* [TASK OBJECTIVE]
The exercise asks for every line of the data to be reproduced exactly.

───── DATA FOR REVIEW ─────

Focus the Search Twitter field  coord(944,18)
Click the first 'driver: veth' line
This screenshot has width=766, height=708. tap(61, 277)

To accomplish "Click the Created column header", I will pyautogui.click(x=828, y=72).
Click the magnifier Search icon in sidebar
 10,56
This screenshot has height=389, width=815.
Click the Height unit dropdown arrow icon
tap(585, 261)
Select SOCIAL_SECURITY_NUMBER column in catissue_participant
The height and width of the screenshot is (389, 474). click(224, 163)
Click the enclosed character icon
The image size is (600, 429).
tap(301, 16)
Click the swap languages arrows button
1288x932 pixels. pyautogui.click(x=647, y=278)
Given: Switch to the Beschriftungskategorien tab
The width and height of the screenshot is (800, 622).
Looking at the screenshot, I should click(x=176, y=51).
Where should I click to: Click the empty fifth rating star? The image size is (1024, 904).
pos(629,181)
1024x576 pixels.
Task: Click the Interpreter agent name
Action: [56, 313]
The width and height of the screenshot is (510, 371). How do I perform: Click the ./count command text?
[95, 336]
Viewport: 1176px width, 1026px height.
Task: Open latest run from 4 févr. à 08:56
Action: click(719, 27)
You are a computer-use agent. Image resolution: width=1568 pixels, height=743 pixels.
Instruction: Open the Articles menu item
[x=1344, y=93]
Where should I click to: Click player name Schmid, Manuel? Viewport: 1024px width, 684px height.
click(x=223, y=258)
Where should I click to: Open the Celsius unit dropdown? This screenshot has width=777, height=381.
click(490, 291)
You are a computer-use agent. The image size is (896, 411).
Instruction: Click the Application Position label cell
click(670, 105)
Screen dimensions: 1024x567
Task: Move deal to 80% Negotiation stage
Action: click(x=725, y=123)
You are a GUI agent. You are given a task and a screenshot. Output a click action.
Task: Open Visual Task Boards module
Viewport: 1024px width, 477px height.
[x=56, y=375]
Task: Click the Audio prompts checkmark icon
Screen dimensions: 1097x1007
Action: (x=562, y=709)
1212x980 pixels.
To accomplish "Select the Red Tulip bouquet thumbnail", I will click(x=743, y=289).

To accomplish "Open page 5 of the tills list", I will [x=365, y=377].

─────

* [OUTPUT FOR THIS TASK]
Focus the Search Twitter field  coord(944,18)
Click the first 'driver: veth' line
This screenshot has width=766, height=708. tap(61, 277)

To accomplish "Click the Created column header", I will pyautogui.click(x=828, y=72).
Click the magnifier Search icon in sidebar
 10,56
This screenshot has height=389, width=815.
Click the Height unit dropdown arrow icon
tap(585, 261)
Select SOCIAL_SECURITY_NUMBER column in catissue_participant
The height and width of the screenshot is (389, 474). click(224, 163)
Click the enclosed character icon
The image size is (600, 429).
tap(301, 16)
Click the swap languages arrows button
1288x932 pixels. pyautogui.click(x=647, y=278)
Given: Switch to the Beschriftungskategorien tab
The width and height of the screenshot is (800, 622).
Looking at the screenshot, I should click(x=176, y=51).
Where should I click to: Click the empty fifth rating star? The image size is (1024, 904).
pos(629,181)
1024x576 pixels.
Task: Click the Interpreter agent name
Action: [56, 313]
The width and height of the screenshot is (510, 371). How do I perform: Click the ./count command text?
[95, 336]
Viewport: 1176px width, 1026px height.
Task: Open latest run from 4 févr. à 08:56
Action: click(719, 27)
You are a computer-use agent. Image resolution: width=1568 pixels, height=743 pixels.
Instruction: Open the Articles menu item
[x=1344, y=93]
Where should I click to: Click player name Schmid, Manuel? Viewport: 1024px width, 684px height.
click(x=223, y=258)
Where should I click to: Open the Celsius unit dropdown? This screenshot has width=777, height=381.
click(490, 291)
You are a computer-use agent. The image size is (896, 411).
Instruction: Click the Application Position label cell
click(670, 105)
Screen dimensions: 1024x567
Task: Move deal to 80% Negotiation stage
Action: click(x=725, y=123)
You are a GUI agent. You are given a task and a screenshot. Output a click action.
Task: Open Visual Task Boards module
Viewport: 1024px width, 477px height.
[x=56, y=375]
Task: Click the Audio prompts checkmark icon
Screen dimensions: 1097x1007
Action: (x=562, y=709)
1212x980 pixels.
To accomplish "Select the Red Tulip bouquet thumbnail", I will click(x=743, y=289).

To accomplish "Open page 5 of the tills list", I will [x=365, y=377].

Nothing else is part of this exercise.